EXERCISE OBJECTIVE: Where the entries below show "This screenshot has width=1354, height=843.", begin there and print that line and all following lines exactly, through the last, omitting pictures.

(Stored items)
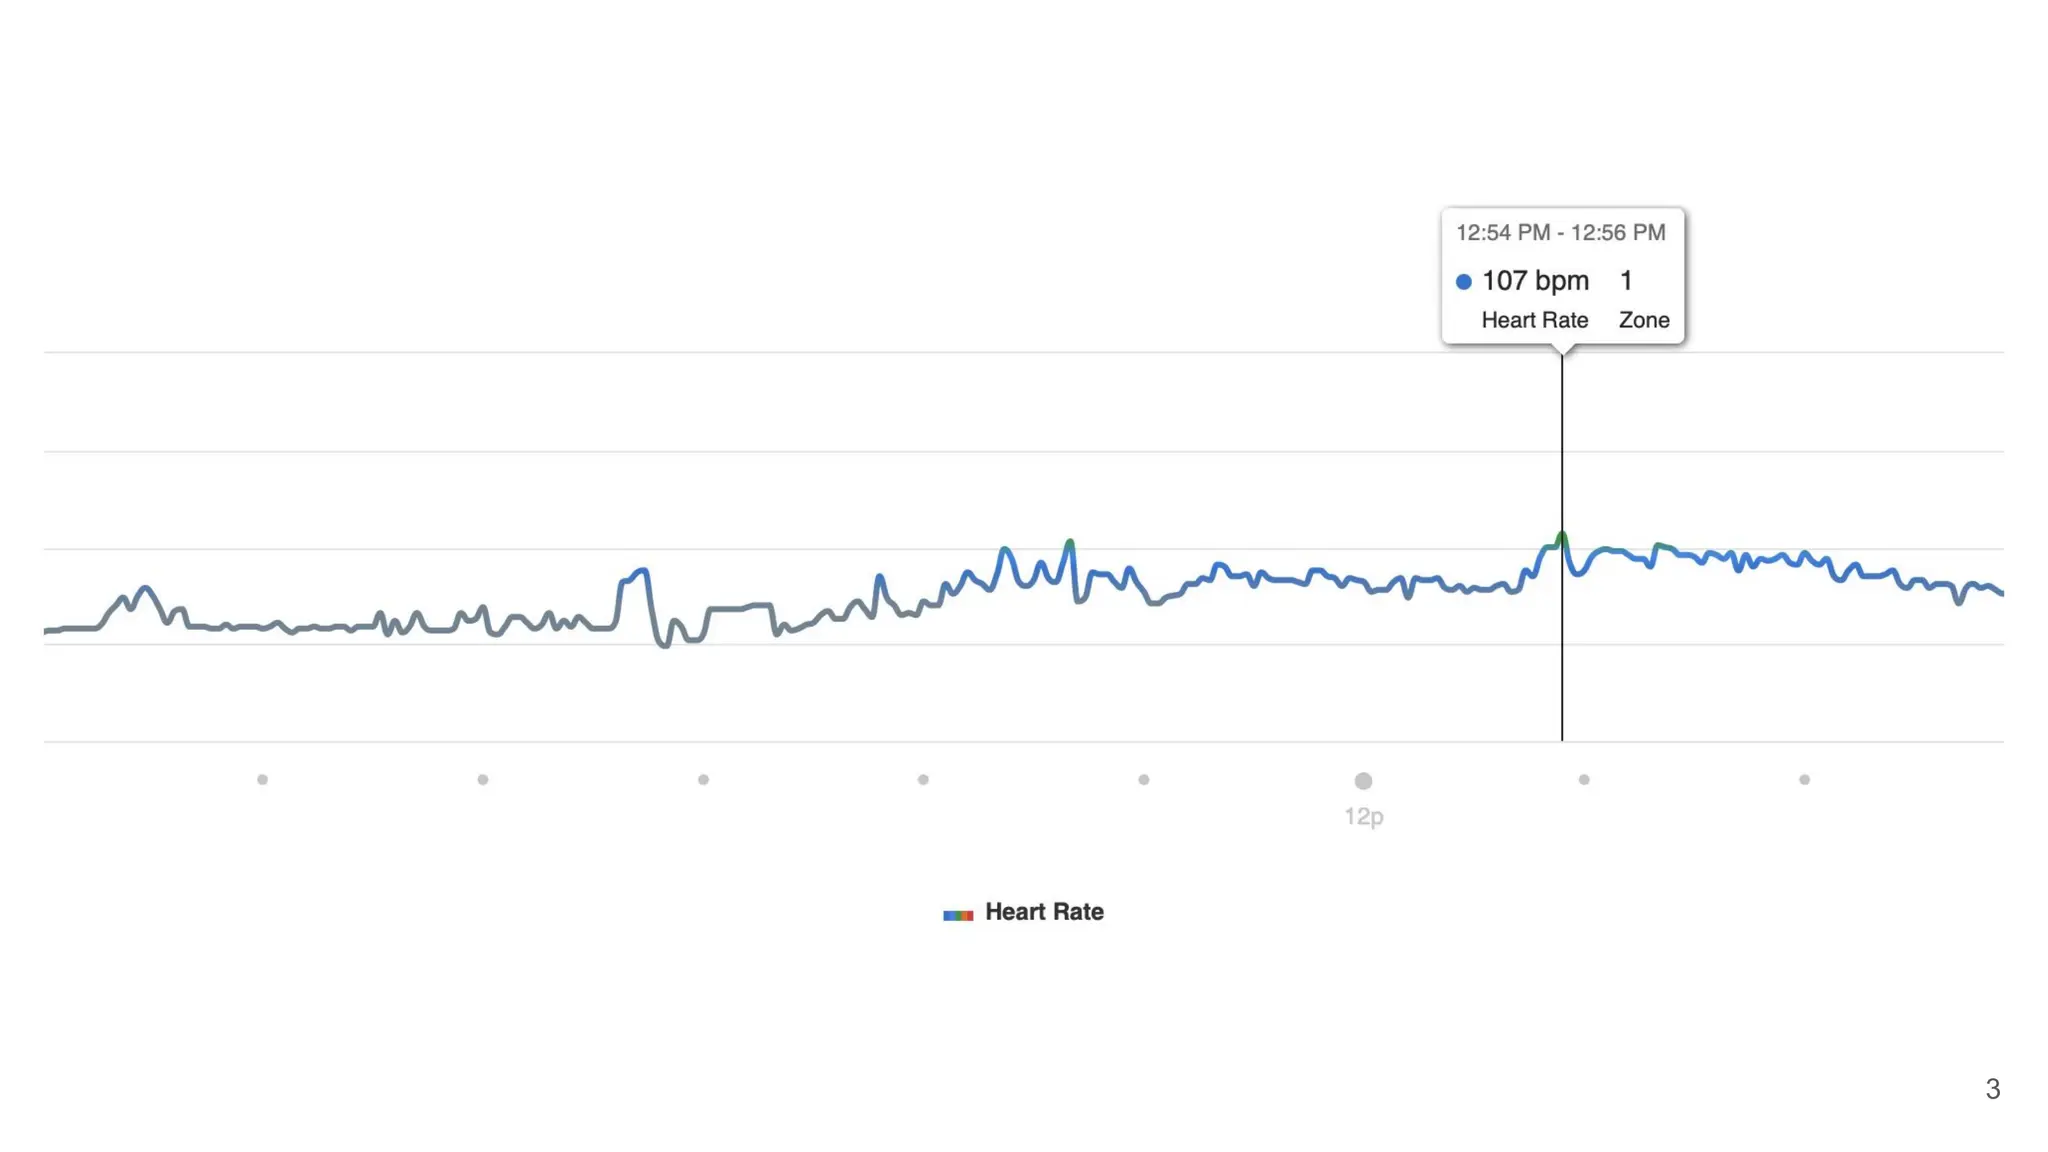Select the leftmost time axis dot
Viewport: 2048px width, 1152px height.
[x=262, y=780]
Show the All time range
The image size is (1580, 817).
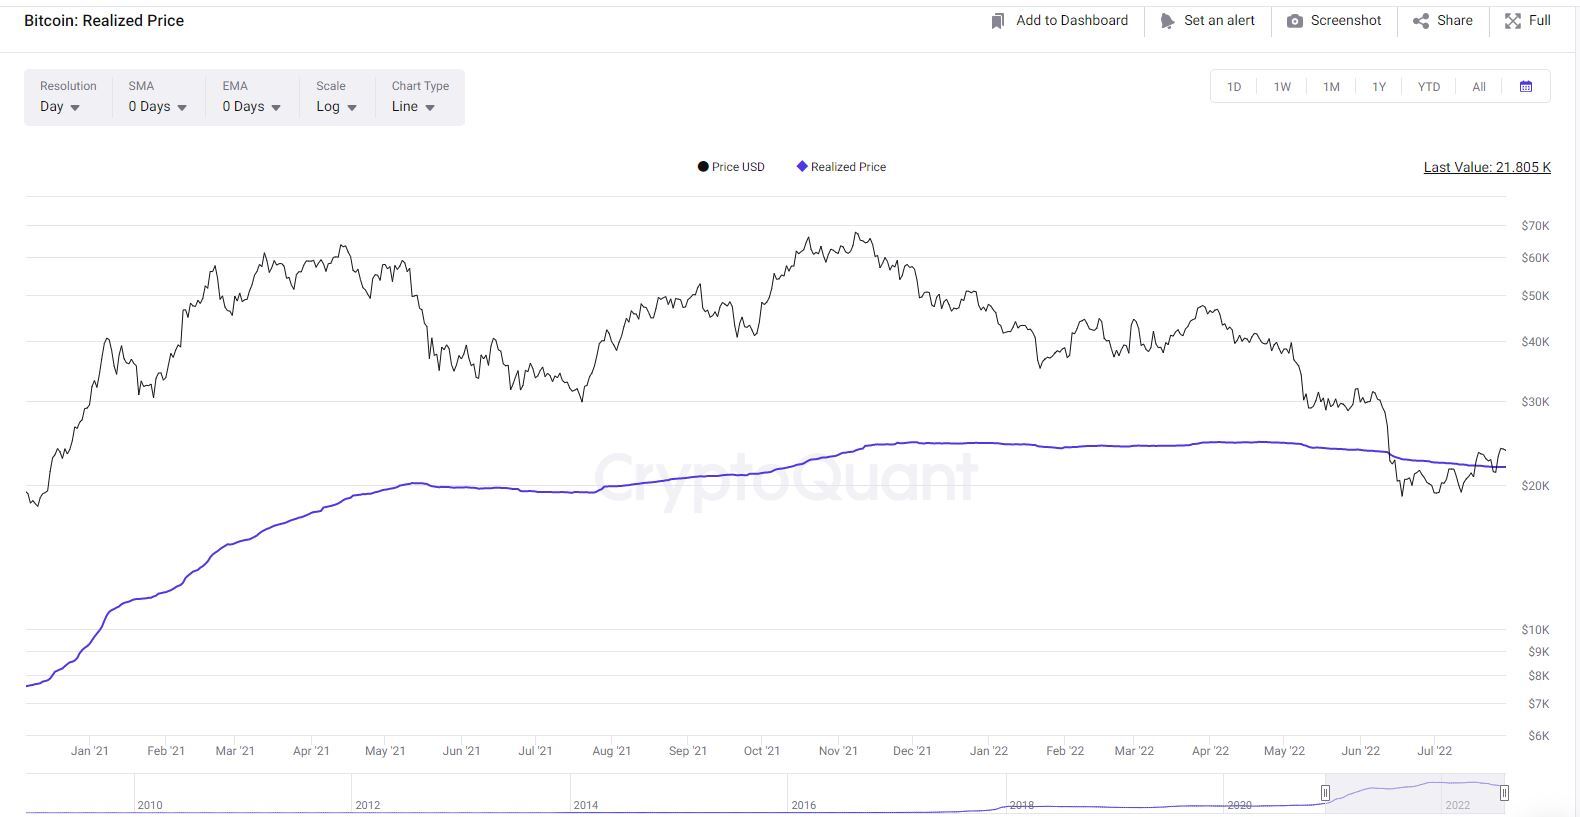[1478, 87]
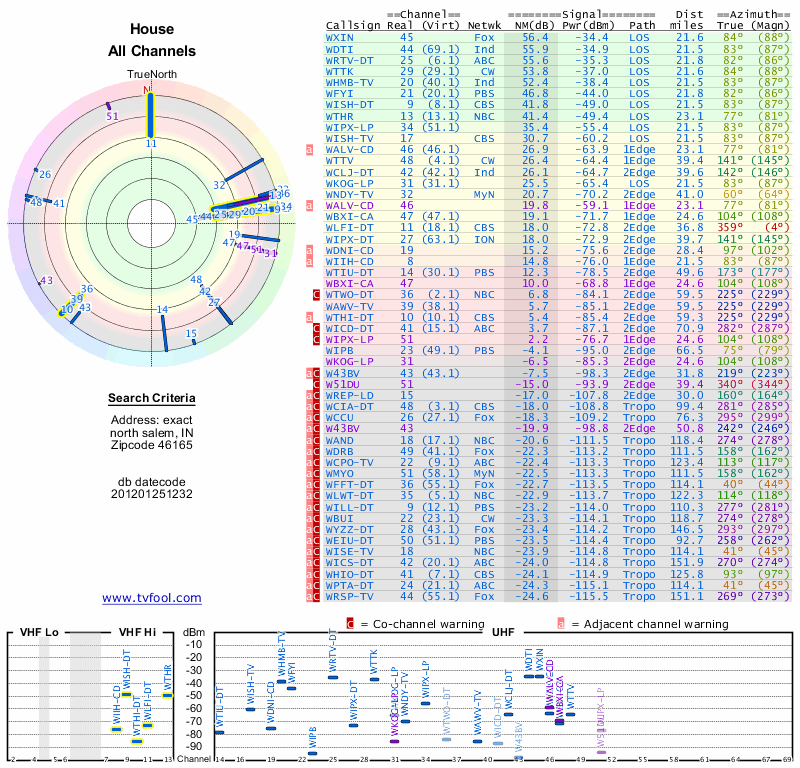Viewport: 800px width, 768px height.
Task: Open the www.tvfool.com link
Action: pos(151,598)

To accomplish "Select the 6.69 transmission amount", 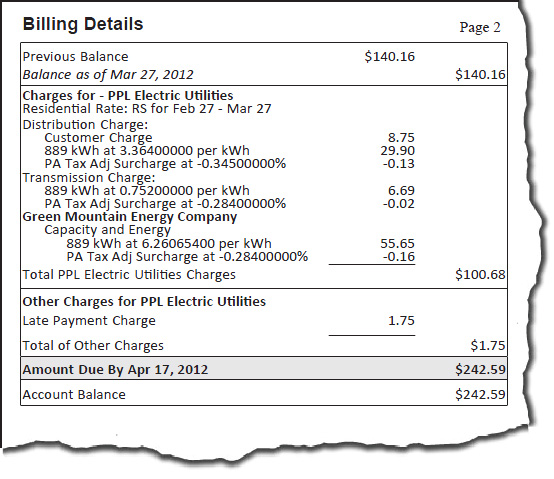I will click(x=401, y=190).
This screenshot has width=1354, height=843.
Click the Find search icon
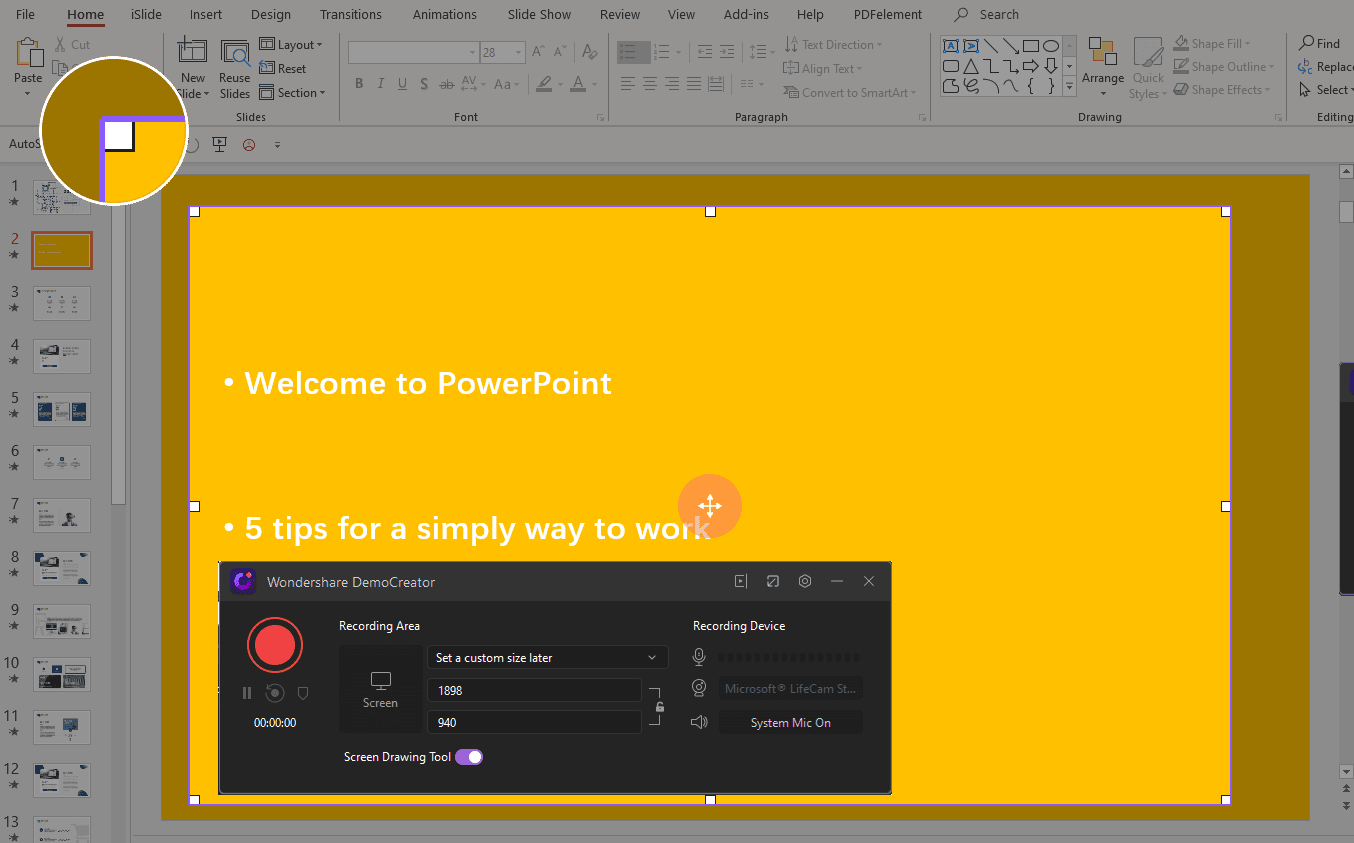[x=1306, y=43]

RESPONSE TO THE EXERCISE:
This screenshot has width=1354, height=843.
Click the Find search icon
[x=1306, y=43]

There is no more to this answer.